TO DO ::
All lines in the records that carry the string "circle" are to be shown.

RECORD SET Block Start

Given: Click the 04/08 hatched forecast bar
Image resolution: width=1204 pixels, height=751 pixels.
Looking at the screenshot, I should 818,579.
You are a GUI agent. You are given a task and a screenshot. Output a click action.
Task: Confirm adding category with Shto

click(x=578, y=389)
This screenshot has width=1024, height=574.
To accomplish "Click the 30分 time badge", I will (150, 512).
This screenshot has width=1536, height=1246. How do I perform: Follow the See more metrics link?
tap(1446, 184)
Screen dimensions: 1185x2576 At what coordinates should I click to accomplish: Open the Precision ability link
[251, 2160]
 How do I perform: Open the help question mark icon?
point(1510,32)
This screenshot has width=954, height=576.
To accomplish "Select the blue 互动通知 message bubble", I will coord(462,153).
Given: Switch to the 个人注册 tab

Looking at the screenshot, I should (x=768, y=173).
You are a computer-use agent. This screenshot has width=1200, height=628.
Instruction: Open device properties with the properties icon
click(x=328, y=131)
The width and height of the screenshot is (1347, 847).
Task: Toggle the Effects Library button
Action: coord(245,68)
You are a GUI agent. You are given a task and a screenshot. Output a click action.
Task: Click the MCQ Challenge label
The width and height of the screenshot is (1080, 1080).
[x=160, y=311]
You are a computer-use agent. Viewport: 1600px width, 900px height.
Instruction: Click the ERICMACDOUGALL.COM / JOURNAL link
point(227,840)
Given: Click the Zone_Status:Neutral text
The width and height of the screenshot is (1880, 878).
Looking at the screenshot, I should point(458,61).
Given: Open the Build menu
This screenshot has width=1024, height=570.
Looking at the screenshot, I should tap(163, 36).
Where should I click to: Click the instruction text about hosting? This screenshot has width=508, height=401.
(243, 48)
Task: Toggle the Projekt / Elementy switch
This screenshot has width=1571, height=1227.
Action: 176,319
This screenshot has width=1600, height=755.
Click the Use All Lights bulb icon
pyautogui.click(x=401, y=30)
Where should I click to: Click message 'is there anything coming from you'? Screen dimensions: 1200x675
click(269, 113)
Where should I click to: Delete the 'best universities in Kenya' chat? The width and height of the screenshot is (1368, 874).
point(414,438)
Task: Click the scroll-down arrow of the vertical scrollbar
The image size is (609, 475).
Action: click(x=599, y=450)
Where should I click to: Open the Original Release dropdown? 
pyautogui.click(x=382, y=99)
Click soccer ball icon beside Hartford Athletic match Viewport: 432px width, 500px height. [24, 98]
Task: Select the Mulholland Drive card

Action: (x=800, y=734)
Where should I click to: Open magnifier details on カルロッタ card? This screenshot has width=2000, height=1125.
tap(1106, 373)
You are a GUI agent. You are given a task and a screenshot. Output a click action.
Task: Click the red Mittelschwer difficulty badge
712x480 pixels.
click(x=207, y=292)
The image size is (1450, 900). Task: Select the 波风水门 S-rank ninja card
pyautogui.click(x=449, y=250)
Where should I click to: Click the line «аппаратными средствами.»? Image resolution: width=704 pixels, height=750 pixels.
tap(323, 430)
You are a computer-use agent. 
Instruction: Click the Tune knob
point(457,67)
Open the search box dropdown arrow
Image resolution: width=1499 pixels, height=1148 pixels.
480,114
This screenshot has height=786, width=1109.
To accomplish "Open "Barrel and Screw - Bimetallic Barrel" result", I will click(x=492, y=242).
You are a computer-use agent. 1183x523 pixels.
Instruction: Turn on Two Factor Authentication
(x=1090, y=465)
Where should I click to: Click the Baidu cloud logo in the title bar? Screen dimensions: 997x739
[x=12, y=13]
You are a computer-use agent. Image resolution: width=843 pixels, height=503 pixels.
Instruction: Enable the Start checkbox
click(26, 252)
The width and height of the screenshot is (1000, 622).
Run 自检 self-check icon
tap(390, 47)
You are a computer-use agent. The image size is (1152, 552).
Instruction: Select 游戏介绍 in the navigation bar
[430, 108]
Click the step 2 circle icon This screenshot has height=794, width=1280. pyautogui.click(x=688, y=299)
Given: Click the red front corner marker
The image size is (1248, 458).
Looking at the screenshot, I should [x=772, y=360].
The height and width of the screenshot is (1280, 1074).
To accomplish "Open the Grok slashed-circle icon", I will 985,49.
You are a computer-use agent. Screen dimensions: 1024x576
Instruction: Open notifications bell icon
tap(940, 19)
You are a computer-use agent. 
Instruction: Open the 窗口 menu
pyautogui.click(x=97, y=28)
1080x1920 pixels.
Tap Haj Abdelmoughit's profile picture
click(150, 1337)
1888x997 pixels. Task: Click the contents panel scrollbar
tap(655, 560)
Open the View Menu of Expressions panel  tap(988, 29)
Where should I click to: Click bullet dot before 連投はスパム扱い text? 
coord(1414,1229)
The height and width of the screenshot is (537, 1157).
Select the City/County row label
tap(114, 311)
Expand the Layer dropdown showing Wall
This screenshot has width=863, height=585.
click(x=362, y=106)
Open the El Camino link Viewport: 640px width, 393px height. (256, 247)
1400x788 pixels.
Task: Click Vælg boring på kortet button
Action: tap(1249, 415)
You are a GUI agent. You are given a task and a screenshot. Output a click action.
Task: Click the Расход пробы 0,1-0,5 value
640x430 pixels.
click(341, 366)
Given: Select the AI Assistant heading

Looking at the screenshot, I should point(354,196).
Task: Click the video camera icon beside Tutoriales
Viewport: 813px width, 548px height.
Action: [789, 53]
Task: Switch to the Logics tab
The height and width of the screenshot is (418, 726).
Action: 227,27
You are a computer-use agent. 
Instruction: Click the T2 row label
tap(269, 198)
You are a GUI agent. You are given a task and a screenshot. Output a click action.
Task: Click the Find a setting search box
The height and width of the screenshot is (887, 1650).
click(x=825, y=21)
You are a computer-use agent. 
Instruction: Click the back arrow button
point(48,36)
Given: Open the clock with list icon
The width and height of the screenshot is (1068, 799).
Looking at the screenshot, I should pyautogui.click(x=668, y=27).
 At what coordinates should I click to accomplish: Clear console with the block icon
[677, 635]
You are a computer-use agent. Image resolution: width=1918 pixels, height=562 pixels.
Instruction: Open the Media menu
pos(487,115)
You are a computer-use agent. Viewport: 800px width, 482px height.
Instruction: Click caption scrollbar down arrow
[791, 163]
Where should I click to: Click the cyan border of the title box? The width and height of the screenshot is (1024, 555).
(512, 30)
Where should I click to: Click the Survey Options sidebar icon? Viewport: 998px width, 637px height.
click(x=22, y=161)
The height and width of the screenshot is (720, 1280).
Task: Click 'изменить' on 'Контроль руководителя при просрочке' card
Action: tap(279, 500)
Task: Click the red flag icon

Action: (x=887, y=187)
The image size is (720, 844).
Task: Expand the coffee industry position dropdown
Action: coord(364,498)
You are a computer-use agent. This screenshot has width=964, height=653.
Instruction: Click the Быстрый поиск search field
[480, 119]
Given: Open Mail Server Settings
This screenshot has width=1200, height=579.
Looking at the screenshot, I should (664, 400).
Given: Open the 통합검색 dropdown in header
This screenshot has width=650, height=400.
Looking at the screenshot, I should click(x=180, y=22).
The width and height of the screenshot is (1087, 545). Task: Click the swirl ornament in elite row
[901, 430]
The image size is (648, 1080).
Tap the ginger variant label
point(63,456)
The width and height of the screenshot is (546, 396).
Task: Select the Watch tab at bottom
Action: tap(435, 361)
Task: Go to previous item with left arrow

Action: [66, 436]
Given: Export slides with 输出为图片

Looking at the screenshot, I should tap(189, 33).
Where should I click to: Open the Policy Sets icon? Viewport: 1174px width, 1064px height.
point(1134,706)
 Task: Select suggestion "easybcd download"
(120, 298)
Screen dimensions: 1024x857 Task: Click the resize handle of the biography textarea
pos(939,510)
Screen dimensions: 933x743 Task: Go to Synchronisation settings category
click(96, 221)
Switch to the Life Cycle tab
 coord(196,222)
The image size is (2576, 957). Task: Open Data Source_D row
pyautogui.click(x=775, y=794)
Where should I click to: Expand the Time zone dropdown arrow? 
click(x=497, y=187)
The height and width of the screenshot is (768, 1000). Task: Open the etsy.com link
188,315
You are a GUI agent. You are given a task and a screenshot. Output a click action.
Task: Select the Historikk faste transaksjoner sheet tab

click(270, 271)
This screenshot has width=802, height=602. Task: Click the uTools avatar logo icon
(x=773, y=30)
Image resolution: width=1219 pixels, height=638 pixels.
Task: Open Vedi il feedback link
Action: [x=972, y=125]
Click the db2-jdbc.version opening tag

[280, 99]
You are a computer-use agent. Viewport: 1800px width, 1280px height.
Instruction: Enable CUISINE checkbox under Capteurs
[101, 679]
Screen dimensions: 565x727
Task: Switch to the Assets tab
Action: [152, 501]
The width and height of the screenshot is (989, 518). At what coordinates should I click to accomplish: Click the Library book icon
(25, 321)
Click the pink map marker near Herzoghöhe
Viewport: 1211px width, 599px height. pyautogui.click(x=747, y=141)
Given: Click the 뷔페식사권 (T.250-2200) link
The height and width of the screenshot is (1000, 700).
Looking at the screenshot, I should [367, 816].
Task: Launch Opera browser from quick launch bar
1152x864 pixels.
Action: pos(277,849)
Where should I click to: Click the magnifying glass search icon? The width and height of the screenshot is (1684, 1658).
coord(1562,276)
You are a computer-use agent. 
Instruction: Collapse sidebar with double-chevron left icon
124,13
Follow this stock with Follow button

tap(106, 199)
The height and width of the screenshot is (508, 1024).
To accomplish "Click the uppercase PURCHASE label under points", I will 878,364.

RECORD SET Block End

TASK SOLUTION ::
Click the step 2 circle icon This screenshot has height=794, width=1280. pyautogui.click(x=688, y=299)
To accomplish "Open the Grok slashed-circle icon", I will 985,49.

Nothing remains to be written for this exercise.